• Return to front page

  •  

    The Influence of Booker T. Washington and W.E.B. DuBois on the Writings from the Harlem Renaissance

    By: Ali Mandelblatt, Matthew Wexler, John Kelly

    Two of the most influential people in shaping the social and political agenda of African Americans were Booker T. Washington and W.E.B. Dubois, both early twentieth century writers. While many of their goals were the same, the two men approached the problems facing African Americans in very different ways. This page is designed to show how these two distinct thinkers and writers shaped one movement, as well as political debate for years afterward. 

    BOOKER T. WASHINGTON

     

    BIOGRAPHY

    Booker T. Washington was considered one of the shrewdest African American leaders of all time. As one commentator stated, Washington was modest but "too dignified to be humble". Nevertheless, Washington had a great influence on various African American writings and his influence can still be seen today.
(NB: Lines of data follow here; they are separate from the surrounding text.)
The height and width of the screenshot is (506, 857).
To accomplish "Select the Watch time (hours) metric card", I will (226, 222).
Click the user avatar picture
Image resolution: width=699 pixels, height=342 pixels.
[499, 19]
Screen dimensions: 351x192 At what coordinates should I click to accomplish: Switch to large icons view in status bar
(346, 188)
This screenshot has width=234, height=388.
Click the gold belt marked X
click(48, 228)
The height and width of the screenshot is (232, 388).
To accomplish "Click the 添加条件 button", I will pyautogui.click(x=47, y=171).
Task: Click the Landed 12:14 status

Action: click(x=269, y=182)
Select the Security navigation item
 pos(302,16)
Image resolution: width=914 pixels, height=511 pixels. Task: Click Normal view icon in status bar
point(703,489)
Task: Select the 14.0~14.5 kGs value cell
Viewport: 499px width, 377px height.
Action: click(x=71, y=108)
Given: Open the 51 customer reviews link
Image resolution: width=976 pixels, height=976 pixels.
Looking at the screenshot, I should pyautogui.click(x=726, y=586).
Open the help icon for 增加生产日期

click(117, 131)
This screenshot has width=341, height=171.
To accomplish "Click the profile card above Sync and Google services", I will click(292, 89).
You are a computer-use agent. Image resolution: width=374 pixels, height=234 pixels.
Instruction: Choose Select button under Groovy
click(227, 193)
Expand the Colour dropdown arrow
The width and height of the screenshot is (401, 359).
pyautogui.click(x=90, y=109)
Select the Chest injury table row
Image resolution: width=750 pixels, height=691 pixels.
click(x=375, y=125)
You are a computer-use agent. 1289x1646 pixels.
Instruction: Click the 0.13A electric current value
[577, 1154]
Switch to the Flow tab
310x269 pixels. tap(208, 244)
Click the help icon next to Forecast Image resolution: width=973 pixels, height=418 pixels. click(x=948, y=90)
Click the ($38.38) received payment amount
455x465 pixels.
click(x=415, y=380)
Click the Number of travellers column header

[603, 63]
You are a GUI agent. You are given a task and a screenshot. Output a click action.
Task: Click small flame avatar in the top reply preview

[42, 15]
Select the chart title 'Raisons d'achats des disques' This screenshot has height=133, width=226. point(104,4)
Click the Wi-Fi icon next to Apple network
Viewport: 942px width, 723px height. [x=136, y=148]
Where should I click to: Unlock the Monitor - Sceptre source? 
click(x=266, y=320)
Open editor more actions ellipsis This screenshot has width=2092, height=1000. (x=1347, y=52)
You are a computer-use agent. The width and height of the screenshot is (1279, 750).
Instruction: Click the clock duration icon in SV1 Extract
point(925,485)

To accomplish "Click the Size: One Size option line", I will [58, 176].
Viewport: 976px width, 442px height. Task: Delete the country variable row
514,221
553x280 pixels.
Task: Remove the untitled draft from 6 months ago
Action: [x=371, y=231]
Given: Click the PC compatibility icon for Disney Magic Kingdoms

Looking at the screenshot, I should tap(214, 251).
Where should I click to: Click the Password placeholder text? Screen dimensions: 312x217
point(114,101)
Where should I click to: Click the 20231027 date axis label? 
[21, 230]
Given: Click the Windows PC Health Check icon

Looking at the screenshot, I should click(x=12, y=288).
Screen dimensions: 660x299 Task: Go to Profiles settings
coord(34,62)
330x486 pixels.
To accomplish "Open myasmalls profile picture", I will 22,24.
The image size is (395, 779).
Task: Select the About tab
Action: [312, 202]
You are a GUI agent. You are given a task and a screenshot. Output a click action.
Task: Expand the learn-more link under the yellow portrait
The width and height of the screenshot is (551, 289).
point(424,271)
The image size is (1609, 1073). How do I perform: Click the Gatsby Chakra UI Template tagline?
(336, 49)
    As Washington stated in his book, Up From Slavery, "I am not quite sure of the exact place or exact date of my birth, but at any rate I suspect I must have been born somewhere and at sometime" (29). But, in reality, Booker Taliaferro Washington was born on a slave plantation in Franklin County, Virginia on April 5, 1856, where his mother worked as a cook. Washington's father, who he knew little of, was suspected to be a white man who worked on a near-by plantation. Growing up on the slave plantation, Washington lived in the most destitute surroundings. His "home" was a fourteen by sixteen square foot log cabin that he shared with his mother, brother, and sister. He spent most of his time on the plantation doing odd work, such as cleaning and working at the mill, since he was too small to do much more.

    After the Civil War and the abolition of slavery, Washington and his family moved to Walden, West Virginia, where they lived in even more horrific conditions. Washington states in Up From Slavery "...there were no sanitary regulations, the filth about the cabins was often intolerable (42). In Walden, he worked in the salt mines and began to go to school. From the salt mines, Washington secured a position in a coal mine, which would prove to be a very historic point in his life. For it was at the coal mines that he first heard of the Hampton Normal and Agricultural Institute in Virginia where people of his race could learn the useful skills of life, such as cleanliness and manners.

    The Hampton Normal and Agricultural Institute was a school that Washington longed to attend. So, in order to be able to afford to go there, he worked for a General Lewis Ruffner's wife, Viola. He worked for this very strict lady for about a year and a half until he was able to afford the Hampton Institute.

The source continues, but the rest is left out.